Il n'y a pas eu une réponse homogène des médias, mais un gros travail a été fait, une grosse mobilisation. Il me semble que cet événement remet en perspective des idées qui circulent sur les médias, notamment au sujet de la réaction du public et de la réception des médias par rapport à l'avant Internet. On avait tendance à dire qu'Internet et les médias numériques étaient devenus dominants, que la radio était en déclin et la télévision en passe de ne plus être le média dominant. Mais, on a vu que la hiérarchie des médias que l'on connaît depuis des années a perduré.


Quelles erreurs avez-vous relevé dans le traitement de l'information ?

En particulier le problème des experts, lié à l'information en continu. L'instantanéité entraîne le risque que soient intégrés des éléments faux, présentés comme acquis. Comme il y a aussi le sentiment de devoir mettre en perspective et nourrir l'antenne, les chaînes d'information en continu cherchent à se doter d'experts.

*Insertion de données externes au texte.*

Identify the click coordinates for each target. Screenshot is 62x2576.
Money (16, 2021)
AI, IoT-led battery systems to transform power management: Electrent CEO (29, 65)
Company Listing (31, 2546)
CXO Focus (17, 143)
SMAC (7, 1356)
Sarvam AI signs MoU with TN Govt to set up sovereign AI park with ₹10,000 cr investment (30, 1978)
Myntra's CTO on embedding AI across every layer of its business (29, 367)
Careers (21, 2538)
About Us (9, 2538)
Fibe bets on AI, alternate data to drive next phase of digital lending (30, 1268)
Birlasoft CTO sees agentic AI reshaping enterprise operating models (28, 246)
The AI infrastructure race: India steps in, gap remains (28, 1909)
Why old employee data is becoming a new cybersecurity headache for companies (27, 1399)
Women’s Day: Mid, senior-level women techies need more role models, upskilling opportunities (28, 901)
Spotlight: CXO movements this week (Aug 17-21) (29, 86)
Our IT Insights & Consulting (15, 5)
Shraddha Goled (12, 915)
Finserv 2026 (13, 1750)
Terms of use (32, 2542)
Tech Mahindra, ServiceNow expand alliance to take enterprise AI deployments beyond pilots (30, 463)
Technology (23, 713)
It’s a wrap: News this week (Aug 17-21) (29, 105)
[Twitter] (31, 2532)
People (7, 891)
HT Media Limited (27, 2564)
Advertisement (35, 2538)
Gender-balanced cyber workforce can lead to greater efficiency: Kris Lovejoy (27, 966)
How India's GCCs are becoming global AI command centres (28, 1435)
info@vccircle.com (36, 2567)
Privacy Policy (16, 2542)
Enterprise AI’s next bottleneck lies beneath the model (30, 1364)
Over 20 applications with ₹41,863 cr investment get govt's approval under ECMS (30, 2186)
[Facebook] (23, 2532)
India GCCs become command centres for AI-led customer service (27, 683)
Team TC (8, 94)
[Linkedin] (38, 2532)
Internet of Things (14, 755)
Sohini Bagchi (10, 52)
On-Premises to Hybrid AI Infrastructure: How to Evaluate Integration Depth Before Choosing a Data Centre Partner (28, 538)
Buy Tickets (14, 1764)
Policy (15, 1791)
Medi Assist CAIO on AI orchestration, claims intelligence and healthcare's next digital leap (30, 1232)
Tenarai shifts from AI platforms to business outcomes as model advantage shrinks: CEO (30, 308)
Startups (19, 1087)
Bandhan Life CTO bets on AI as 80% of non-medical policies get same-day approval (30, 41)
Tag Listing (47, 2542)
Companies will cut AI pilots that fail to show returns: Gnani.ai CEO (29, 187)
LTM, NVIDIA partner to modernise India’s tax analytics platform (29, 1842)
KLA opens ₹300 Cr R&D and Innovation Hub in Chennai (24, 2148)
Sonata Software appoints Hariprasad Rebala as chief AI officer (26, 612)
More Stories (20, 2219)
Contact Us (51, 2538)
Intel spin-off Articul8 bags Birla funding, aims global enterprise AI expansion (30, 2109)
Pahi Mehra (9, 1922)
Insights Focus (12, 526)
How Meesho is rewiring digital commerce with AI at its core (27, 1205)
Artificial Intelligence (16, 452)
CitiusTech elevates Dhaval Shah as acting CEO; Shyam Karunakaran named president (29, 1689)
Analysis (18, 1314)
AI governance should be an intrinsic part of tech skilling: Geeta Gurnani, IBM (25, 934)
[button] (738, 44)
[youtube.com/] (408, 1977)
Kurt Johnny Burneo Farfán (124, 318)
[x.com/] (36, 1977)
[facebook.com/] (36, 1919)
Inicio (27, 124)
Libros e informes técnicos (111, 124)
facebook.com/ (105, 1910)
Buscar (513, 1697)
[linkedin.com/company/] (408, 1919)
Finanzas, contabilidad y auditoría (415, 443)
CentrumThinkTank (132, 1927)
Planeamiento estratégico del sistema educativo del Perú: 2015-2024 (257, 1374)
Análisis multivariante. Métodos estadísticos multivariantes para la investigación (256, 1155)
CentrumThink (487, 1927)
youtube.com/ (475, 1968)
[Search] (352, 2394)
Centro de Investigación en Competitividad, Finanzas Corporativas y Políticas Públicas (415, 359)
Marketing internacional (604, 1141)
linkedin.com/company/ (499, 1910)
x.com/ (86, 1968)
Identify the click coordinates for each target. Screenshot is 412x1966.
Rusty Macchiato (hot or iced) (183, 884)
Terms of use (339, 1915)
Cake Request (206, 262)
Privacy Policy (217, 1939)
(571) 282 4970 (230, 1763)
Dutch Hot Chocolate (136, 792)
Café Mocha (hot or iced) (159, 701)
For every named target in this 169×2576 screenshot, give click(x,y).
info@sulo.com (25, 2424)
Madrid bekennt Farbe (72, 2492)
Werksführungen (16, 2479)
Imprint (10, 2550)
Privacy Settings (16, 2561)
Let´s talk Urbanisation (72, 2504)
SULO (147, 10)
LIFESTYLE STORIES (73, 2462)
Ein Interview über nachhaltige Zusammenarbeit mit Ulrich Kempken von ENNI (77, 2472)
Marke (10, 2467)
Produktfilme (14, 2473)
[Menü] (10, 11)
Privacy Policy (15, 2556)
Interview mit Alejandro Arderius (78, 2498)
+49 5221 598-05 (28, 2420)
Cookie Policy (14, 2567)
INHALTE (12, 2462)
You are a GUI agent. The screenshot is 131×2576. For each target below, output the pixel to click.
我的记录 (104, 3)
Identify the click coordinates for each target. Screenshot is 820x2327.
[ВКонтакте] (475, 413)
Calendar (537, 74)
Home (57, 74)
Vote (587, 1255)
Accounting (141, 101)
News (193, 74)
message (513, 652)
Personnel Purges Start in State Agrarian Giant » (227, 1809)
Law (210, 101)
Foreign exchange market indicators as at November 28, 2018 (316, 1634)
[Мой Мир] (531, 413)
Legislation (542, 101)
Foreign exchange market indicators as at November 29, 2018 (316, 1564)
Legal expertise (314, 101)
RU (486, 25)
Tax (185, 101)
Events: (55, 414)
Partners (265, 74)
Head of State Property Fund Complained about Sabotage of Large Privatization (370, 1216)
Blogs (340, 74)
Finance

Mais, face à un événement aussi complexe, inattendu, voire sidérant par sa violence, il n'est pas dit que les meilleurs experts soient les premiers à vouloir intervenir car eux vont considérer qu'il leur faut du temps pour analyser. Dans ce cas, souvent les médias s'entourent sans savoir qui est vraiment expert mais plutôt en faisant venir de « bons clients ». Et puis, les médias en continu ont poussé à l'extrême un modèle économique à base de journalistes généralistes. Un élément qui les fragilise car ces journalistes ont moins de recul face aux diverses sources possibles et peuvent confondre les paroles entre un policier et un gendarme qui n'ont pas les mêmes compétences par exemple.




Le sursaut citoyen pour Charlie Hebdo peut-il avoir un effet bénéfique pour le titre et la presse en général ?

Je ne suis pas sûr du sursaut dans la continuité. Pour Charlie hebdo il dépendra de la volonté de ceux qui vont continuer. Mais alors qu'il était un aiguillon marginalisé dans le domaine de l'information, Charlie est devenu un symbole. C'est lourd à porter mais ça donne du souffle. D'autant qu'ils vont bénéficier d'un apport d'argent très substantiel pour se restructurer. Pour les autres médias, on a affaire à un phénomène que l'on connaît bien : quand des événements très forts se produisent dans nos sociétés, il y a une surconsommation médiatique. Une consommation en demande de repères, d'éléments de compréhension. Cela va bénéficier à des médias identifiés comme médias de contenu et de recul ou encore à des livres permettant d'appréhender la question. Mais, notre recul là-dessus, c'est que ça ne dure pas. C'est toujours bon pour la presse de se dire qu'elle garde cette image de média de référence mais, cela ne modifie pas les comportements qui vont se remettre à moins consommer de presse.